Added: llvm/trunk/test/CodeGen/AMDGPU/fneg.f16.ll
URL: http://llvm.org/viewvc/llvm-project/llvm/trunk/test/CodeGen/AMDGPU/fneg.f16.ll?rev=286931&view=auto
==============================================================================
--- llvm/trunk/test/CodeGen/AMDGPU/fneg.f16.ll (added)

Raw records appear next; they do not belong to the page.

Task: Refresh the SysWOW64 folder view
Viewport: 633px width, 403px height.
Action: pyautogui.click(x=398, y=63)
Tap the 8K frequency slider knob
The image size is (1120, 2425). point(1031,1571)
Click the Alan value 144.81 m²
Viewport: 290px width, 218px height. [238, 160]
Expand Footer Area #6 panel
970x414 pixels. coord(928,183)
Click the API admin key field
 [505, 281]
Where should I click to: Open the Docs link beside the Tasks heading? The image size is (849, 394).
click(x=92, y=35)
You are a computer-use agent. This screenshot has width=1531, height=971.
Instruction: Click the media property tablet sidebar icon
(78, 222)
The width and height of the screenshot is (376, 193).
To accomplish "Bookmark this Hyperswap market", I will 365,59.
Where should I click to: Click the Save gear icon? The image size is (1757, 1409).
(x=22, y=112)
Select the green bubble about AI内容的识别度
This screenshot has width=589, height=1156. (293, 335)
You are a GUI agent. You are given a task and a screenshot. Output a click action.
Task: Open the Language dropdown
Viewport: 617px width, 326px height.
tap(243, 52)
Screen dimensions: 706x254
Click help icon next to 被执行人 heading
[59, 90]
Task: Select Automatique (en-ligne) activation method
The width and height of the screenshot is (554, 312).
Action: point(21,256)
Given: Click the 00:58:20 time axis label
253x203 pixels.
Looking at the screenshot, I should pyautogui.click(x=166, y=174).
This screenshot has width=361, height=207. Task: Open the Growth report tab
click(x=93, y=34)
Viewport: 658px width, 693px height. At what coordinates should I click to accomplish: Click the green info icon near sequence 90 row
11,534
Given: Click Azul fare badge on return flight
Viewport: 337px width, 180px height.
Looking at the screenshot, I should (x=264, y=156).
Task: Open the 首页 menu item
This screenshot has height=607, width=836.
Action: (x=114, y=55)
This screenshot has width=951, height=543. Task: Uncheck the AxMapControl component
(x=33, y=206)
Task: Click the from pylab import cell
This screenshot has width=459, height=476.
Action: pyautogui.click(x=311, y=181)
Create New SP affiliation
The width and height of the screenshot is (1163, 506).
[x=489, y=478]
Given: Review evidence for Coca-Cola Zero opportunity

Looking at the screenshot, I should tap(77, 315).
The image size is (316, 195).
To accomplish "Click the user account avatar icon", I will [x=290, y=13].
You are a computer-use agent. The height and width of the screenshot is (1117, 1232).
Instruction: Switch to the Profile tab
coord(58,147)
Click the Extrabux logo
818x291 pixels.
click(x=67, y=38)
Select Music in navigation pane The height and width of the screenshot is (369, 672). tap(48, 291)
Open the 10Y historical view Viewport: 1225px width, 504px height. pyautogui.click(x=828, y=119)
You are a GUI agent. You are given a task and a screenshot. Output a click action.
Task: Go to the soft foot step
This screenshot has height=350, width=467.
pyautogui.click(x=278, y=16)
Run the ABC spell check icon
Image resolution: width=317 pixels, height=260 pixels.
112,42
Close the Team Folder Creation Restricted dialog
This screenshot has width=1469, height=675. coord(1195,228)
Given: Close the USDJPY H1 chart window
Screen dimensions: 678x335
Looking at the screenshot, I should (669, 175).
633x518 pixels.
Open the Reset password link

+++ llvm/trunk/test/CodeGen/AMDGPU/fneg.f16.ll Mon Nov 14 20:25:28 2016
@@ -0,0 +1,61 @@
+; RUN: llc -march=amdgcn -mcpu=kaveri -mtriple=amdgcn--amdhsa -verify-machineinstrs < %s | FileCheck -check-prefix=CI -check-prefix=GCN -check-prefix=FUNC %s
+; RUN: llc -march=amdgcn -mcpu=tonga -mtriple=amdgcn--amdhsa -verify-machineinstrs < %s | FileCheck -check-prefix=VI -check-prefix=GCN -check-prefix=FUNC %s
+
+; FIXME: Should be able to do scalar op
+; FUNC-LABEL: {{^}}s_fneg_f16:
+
+define void @s_fneg_f16(half addrspace(1)* %out, half %in) {
+  %fneg = fsub half -0.000000e+00, %in
+  store half %fneg, half addrspace(1)* %out
+  ret void
+}
+
+; FIXME: Should be able to use bit operations when illegal type as
+; well.
+
+; FUNC-LABEL: {{^}}v_fneg_f16:
+; GCN: flat_load_ushort [[VAL:v[0-9]+]],
+
+; CI: v_cvt_f32_f16_e32 [[CVT0:v[0-9]+]], [[VAL]]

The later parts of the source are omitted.